Mr Greenway: No, we have not said that we are doing nothing, Chair. We are —.

The Chairperson (Mr Gildernew): Well, there is no draft in front of us.

Mr Greenway: We are engaged and keeping in touch. Tommy and Gerard are in regular contact with OLC, for instance. We are keeping the Minister advised of the deliberations. We are preparing the ground, but we have not gone to the draftsman and asked him to start his tracked changes to the Bill.

The Chairperson (Mr Gildernew): How are we to consider a draft that we cannot see? How can we make a judgement on that?

Mr Greenway: We are gaining sight of where your deliberations are coming from, and many of those things, as with any Bill, interact with each other. So, until you finish at least your first run through of provisions — I think at the moment that you are at clause 4 — it is hard to see, because it is a Bill in its entirety; it is not a series of clauses that are separate from each other.

Mr Flynn: An amendment to one area in the Bill could have an effect on other areas, and it could have an effect on the delivery of the Bill. It is important to say to the Committee that we have structured the Bill to deal with mistakes that have been made in other jurisdictions. For example, other jurisdictions — England, Wales and the Republic of Ireland — have recognised the language, but they have done basically little else after that. They have not put in proper duties on public bodies, or public bodies are not aware of their duties. There is also a major capacity issue in Northern Ireland in relation to interpreters. The Bill is structured in such a way as to deal with those factors. First, we recognise the language. Secondly, we put the duties on public bodies. And, thirdly, we put the guidance in with regard to delivery and to deal with capacity. It is a work in progress.

The Chairperson (Mr Gildernew): Gerard, it goes without saying that amendments will change the Bill. That is what amendments do. The Committee has a responsibility to scrutinise the Bill and suggest amendments, which, given our scrutiny and consultation, we feel need to be made. You have indicated that there are areas in which you agree amendments should be made. In order for us to consider whether your amendment meets the Committee's objectives, we need to see it.

Mr Flynn: The amendment that relates to changing "19" to "25" is not a major amendment.

Mr Greenway: Sorry, it is not a major amendment in drafting terms; the cost is not minuscule.

Mr Flynn: The drafting of it is changing the age from 19 to 25.

The Chairperson (Mr Gildernew): Months ago, you acknowledged that that was a potentially useful amendment and something that you were considering.

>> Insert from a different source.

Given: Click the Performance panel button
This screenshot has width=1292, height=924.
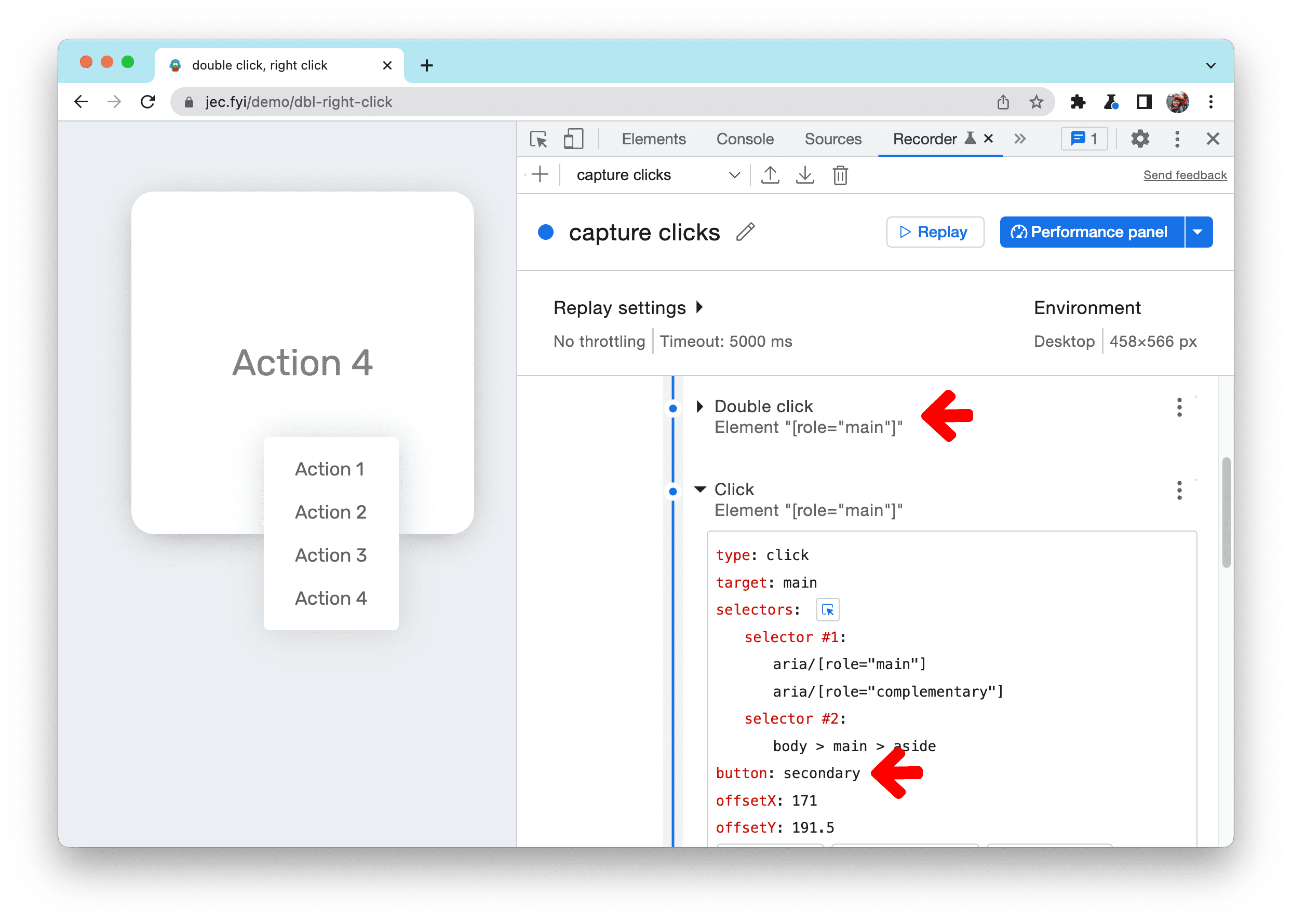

What have you done since?

Mr Flynn: Putting an amendment forward to the Committee, it will be the same provision, with a number change.

Mr Greenway: We have models for what we think the cost of that increase might be, for instance.

The Chairperson (Mr Gildernew): Then why not give us the draft?

Mr Greenway: With respect, Chair, the draft will be tracked changes to delete Arabic numerals "1" and "9" and insert Arabic numerals "2" and "5". The draft is, perhaps, the least of any of our concerns on that particular example.

The Chairperson (Mr Gildernew): I disagree. What is on the paper matters with legislation. I do not think that we can take it for granted that it will be OK on the night.

Mr Greenway: I accept your comment. At the minute, we have been clear in saying that we are sympathetic to certain changes, that we understand the logic and rationale and that we are minded to support certain changes. The whole thing stands as an entirety, so we have never been in the position to say, "Absolutely, we agree, and this will happen", "That will happen" or, indeed, "This will not happen".

The Chairperson (Mr Gildernew): OK, the Committee will come back to that.

We wrote to you following last week's meeting about some papers, including the draft guidance, being submitted, alongside your briefing, before your appearance today. I appreciate that you indicated at your previous appearance that we would get those papers in four to six weeks. Next week will be week six. Can you confirm that those will be submitted to us by next week, which will be week six?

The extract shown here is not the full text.